1. Field of the Invention
The present invention relates generally to coordination amongst execution sequences in a multiprocessor computer, and more particularly, to structures and techniques for facilitating nonblocking implementations of shared data structures.
2. Description of the Related Art
A traditional way to implement shared data structures is to use mutual exclusion (locks) to ensure that concurrent operations do not interfere with one another. However, locking has a number of disadvantages with respect to software engineering, fault-tolerance, and scalability. As a result, researchers have investigated a variety of alternative nonblocking synchronization techniques that do not employ mutual exclusion. A synchronization technique is said to be wait-free if it ensures that every thread will continue to make progress in the face of arbitrary delay (or even failure) of other threads. It is said to be lock-free if it ensures only that some thread always makes progress. While wait-free synchronization is the ideal behavior (thread starvation is unacceptable), lock-free synchronization is often good enough for practical purposes (as long as starvation, while possible in principle, never happens in practice).
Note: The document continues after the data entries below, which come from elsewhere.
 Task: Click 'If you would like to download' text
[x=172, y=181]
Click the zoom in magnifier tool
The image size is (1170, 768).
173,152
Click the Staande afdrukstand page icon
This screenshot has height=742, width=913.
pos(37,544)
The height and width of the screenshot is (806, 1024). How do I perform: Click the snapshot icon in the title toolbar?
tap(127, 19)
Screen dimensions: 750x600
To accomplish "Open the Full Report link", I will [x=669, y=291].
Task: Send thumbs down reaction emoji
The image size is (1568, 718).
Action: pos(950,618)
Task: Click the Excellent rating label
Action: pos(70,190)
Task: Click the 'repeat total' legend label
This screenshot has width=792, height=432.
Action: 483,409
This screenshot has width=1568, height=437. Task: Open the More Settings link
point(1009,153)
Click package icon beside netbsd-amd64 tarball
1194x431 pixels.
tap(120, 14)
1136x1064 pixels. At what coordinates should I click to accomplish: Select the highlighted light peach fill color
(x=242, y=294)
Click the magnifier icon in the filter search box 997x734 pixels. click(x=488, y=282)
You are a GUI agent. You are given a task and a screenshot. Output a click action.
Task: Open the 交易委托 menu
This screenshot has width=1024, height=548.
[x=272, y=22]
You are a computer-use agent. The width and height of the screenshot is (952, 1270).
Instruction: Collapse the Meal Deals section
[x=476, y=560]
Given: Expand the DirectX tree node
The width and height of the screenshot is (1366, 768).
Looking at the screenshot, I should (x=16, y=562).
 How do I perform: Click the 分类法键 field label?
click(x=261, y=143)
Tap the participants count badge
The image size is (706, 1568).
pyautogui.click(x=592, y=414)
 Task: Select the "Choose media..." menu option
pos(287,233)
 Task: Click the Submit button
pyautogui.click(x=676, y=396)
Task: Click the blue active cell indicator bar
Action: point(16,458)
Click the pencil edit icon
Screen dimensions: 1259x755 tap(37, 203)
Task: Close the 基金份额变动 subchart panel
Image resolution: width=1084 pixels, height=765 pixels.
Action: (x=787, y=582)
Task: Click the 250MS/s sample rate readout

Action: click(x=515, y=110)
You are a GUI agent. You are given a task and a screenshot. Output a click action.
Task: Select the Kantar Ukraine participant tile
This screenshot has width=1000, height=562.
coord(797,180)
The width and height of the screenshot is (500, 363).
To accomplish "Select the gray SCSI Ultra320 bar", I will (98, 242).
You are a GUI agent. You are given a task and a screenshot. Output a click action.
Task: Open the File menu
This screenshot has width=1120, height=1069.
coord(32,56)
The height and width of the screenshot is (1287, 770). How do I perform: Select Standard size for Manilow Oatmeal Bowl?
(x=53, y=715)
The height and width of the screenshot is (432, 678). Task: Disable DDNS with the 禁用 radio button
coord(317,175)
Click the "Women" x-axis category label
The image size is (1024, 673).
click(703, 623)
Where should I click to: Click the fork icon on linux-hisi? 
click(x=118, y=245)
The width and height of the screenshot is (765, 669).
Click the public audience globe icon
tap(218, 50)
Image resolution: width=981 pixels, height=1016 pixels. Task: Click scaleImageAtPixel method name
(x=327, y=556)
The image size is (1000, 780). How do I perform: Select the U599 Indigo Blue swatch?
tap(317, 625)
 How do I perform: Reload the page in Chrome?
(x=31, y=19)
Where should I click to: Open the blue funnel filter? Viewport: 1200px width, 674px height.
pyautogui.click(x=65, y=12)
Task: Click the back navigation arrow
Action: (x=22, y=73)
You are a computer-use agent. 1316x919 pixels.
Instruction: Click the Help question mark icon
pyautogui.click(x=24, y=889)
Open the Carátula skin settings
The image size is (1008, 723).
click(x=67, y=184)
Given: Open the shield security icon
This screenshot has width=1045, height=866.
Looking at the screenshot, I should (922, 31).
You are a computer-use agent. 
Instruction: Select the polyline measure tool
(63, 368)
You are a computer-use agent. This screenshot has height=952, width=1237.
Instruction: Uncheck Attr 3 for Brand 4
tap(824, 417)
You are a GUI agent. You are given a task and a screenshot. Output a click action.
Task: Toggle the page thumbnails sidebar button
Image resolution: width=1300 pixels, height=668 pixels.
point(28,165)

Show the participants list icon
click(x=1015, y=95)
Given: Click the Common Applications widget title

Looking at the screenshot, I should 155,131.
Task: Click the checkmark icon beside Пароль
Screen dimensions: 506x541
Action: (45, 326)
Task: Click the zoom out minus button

In the hands of a highly skilled programmer, the synchronization primitives provided by many modern processor architectures, such as compare-and-swap (CAS) operations or load-locked/store-conditional (LL/SC) operation pairs, are typically powerful enough to achieve wait-free (or lock-free) implementations of a linearizable data object. Nevertheless, with a few exceptions, wait-free and lock-free data structures are rarely used in practice. The underlying problem is that conventional synchronization primitives such as CAS and LL/SC are an awkward match for lock-free synchronization. These primitives lend themselves most naturally to optimistic synchronization, which guarantees progress only in the absence of synchronization conflicts. For example, the natural way to use CAS for synchronization is to read a value v from an address a, perform a multistep computation to derive a new value w, and then to call CAS to reset the value of a from v to w. The CAS is successful if the value at a has not been changed in the meantime. Progress guarantees typically rely on complex and computationally expensive “helping” mechanisms that pose a substantial barrier to the wider use of lock-free synchronization.
Accordingly, alternative techniques are desired whereby these complexities and related computational expense may be avoided or reduced. In this way, nonblocking shared data objects may achieve wider adoption and use.